Thank you for the positive comments. We will fix the typos and fill in more details in the revision.

Reviewer 2:

We used more random features for the proposed algorithm because it is the only algorithm that can scale up to tens of thousands or even more random features. Vanilla batch random features and Nystrom methods are limited to using smaller number of random features (<10K) due to the quadratic memory requirement. Indeed, one of the advantages of our algorithm is the ability to use many more random features without explosive memory issues.

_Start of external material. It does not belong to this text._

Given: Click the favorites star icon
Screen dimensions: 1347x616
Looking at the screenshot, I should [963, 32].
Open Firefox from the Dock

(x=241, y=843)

We will add more description of Nystrom-based approaches in the revision.

Reviewer 3:

As for initialization, a simple approach works like this: take a small set of m data points, and a small set of m random features corresponding to the kernel, and run batch PCA in the random feature space. The size m can be thousands such that batch PCA can be carried out in most modern desktop computers. After that one runs the doubly stochastic gradient to refine this solution with more data points and random features. This initialization gets better as we increase m, and it is similar to the random nonlinear component method in [1].

[1] D. Lopez-Paz, S. Sra, A. Smola, Z. Ghahramani, and B. Scholkopf. Randomized nonlinear component analysis. ICML'14.

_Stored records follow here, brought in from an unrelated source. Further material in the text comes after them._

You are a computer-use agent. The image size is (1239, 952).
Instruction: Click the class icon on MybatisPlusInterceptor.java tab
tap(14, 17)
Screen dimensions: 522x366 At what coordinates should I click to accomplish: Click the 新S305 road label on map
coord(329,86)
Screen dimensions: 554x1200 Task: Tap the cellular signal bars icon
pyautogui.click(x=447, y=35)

The dimension in kernel PCA should be interpreted differently from that in the finite dimension PCA. It depends on the property of the kernel and its interaction with the input distribution. This is similar to the Rademachar complexity for RKHS function which does not explicitly depend on the dimension of the input data. More specifically, the difficulty level in the kernel case is reflected in the spectrum decay of the covariance operator. By taking into account the spectrum like in [2], one can obtain a more refined analysis of our algorithm and possibly even better convergence rate.

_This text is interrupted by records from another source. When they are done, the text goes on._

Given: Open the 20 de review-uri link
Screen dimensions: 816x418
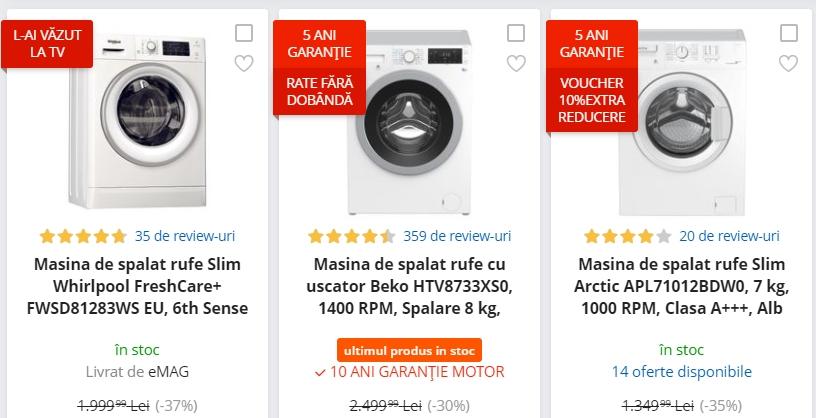Looking at the screenshot, I should [x=729, y=236].
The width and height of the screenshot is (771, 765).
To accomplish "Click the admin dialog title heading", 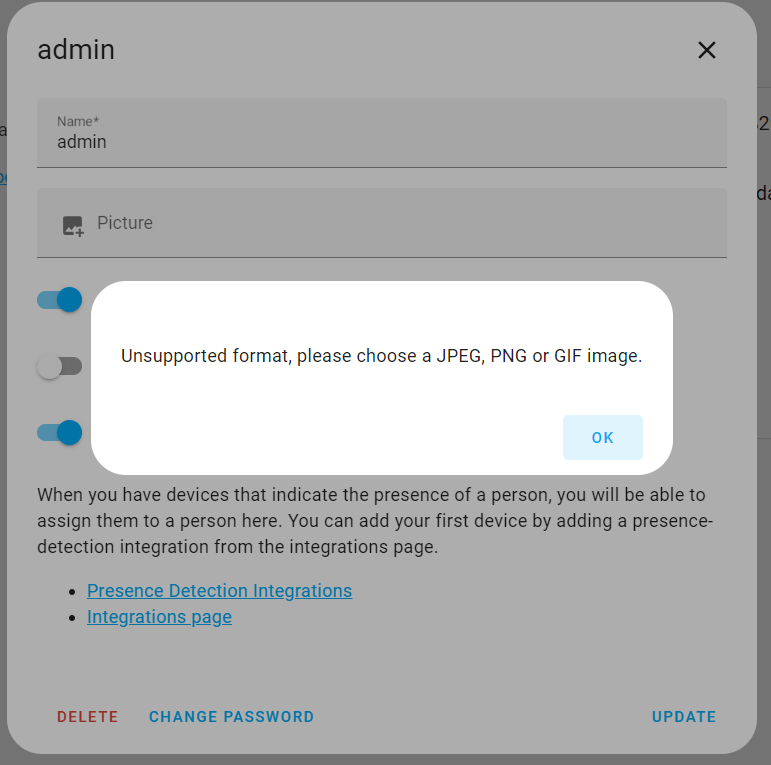I will pos(76,49).
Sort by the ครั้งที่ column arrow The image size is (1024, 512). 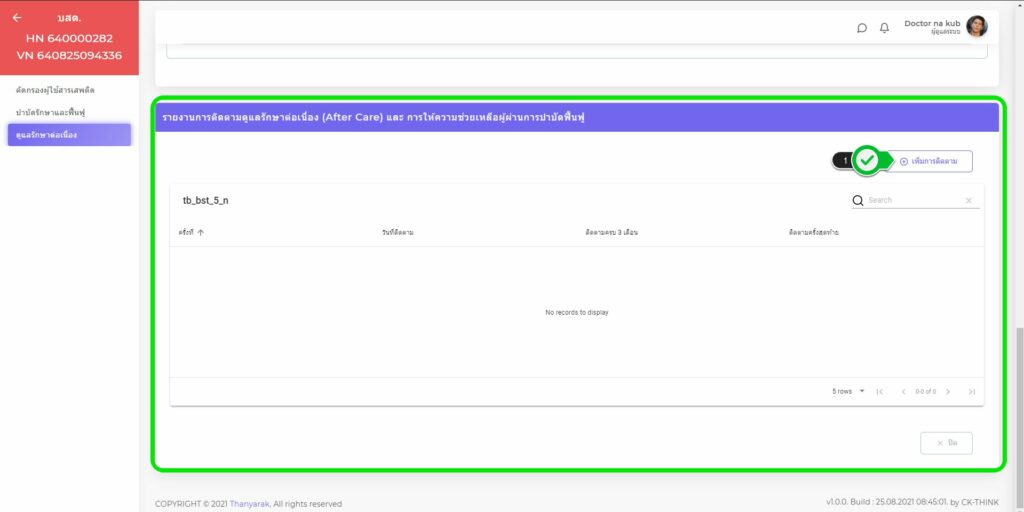click(x=201, y=232)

[2] F. Bach. On the Equivalence between Quadrature Rules and Random Features. Technical report, HAL-01118276, 2015.

As for the batch size growing with log(t), it comes from a union bound over the probability that the mini-batch update fails to be estimated up to constant error for all t iterations. It could be an artifact of the analysis. In practice, we observe that it has little negative effect by using a fixed batch size. In the experiments, we often take batch sizes to be as large as hundreds or thousands. It is likely in these cases, the conditions needed in the theory are already satisfied.

Review 4, 5, 6:

First, we would like to clarify the difference between the current paper and the convex version [6]. Although the algorithmic procedures appear similar, the analysis for the convex case do not easily translate to the eigenvalue problems. More specifically, the nonlinear component analysis involves additional challenges:

I. We prove the convergence rate for a non-convex problem, which requires making use of the special structures of the eigenvalue problem. Such structure is very different from the convex case.

II. Orthogonality constraints for the components are challenging to enforce in the large scale kernel case, as a result Gram-Schmidt orthogonalization is not applicable here. Instead, we use a Lagrangian multiplier approach, for which we show that it gradually enforces the constraints.

III. We analyze the convergence of principle angles between subspaces which are novel and not present in the convex case.

IV. We have identified the relation between the batch size, the eigen-gap, and iteration number, which are novel and not present in the convex case.

As for regenerating the random features, one only needs to remember the seed for the random number generator.